[Word and element location records]

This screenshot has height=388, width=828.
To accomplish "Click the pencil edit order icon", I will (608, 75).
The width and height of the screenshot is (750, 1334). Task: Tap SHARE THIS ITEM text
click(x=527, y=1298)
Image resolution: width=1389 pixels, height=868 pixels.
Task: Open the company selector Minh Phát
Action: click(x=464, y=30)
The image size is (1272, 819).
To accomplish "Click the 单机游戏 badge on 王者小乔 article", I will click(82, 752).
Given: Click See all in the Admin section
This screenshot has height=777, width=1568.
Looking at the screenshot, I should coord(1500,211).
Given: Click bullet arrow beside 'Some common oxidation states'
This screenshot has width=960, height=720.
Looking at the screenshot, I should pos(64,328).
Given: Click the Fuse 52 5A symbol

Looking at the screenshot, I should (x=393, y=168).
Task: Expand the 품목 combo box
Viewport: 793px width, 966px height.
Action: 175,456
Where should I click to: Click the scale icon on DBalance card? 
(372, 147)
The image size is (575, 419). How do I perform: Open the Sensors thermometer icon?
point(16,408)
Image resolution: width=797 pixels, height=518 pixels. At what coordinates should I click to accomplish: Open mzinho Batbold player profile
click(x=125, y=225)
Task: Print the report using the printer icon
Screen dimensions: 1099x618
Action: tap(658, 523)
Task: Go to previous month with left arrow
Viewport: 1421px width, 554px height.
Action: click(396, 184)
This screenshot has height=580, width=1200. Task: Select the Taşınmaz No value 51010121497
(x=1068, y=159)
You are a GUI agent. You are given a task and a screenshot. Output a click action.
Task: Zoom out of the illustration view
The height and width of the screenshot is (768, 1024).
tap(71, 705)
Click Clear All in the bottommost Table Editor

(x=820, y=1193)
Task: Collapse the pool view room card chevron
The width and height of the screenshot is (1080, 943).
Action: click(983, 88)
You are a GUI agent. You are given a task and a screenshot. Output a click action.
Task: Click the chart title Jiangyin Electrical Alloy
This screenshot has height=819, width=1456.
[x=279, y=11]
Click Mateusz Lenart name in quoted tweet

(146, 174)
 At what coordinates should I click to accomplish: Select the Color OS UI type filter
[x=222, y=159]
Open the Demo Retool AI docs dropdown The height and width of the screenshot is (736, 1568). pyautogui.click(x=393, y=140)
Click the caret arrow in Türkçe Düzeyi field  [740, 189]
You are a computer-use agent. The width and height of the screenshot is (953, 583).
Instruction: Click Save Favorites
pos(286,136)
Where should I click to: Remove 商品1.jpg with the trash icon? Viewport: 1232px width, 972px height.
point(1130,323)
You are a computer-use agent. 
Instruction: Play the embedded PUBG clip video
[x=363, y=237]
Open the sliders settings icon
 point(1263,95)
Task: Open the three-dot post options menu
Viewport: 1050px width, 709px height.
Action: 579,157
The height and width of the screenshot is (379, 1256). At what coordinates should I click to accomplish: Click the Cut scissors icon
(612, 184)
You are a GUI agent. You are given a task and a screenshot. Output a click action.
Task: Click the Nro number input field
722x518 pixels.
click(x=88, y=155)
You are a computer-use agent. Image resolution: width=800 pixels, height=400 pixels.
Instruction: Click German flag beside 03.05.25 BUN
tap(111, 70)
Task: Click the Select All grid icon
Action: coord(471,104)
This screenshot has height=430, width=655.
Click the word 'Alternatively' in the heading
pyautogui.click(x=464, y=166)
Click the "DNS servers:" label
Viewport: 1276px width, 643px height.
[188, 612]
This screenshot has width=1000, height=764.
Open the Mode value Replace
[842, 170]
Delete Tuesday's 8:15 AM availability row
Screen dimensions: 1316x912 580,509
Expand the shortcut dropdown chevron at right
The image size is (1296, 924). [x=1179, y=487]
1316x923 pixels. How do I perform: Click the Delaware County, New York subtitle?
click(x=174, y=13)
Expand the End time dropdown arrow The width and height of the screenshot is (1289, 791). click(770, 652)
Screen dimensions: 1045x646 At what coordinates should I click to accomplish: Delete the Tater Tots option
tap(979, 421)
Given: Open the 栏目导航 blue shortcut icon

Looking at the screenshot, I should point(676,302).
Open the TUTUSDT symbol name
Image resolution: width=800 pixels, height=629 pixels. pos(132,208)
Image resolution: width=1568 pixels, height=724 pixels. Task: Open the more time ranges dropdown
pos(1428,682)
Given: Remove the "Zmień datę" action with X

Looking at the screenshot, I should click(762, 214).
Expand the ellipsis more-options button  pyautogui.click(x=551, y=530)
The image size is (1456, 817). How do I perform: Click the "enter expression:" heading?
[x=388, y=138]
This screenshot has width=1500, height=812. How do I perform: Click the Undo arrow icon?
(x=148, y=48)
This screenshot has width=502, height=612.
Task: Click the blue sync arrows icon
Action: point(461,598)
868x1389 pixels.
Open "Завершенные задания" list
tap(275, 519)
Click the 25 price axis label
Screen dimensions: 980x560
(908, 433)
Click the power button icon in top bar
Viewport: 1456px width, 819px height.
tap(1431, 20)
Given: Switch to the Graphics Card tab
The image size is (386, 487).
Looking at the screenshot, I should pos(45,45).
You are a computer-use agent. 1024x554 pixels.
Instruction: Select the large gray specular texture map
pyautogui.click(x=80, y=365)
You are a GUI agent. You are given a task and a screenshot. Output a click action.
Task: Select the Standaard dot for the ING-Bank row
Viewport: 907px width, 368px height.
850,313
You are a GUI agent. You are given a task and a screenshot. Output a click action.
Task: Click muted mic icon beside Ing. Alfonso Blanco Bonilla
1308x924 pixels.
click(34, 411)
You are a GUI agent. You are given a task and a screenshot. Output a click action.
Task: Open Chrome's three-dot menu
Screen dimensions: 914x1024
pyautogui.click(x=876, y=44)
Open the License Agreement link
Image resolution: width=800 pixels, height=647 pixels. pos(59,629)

• OBJECTIVE: List every line in the items above that contains the word "Delete".

• FINISHED EXERCISE:
Delete Tuesday's 8:15 AM availability row
Screen dimensions: 1045x646 At what coordinates should I click to accomplish: Delete the Tater Tots option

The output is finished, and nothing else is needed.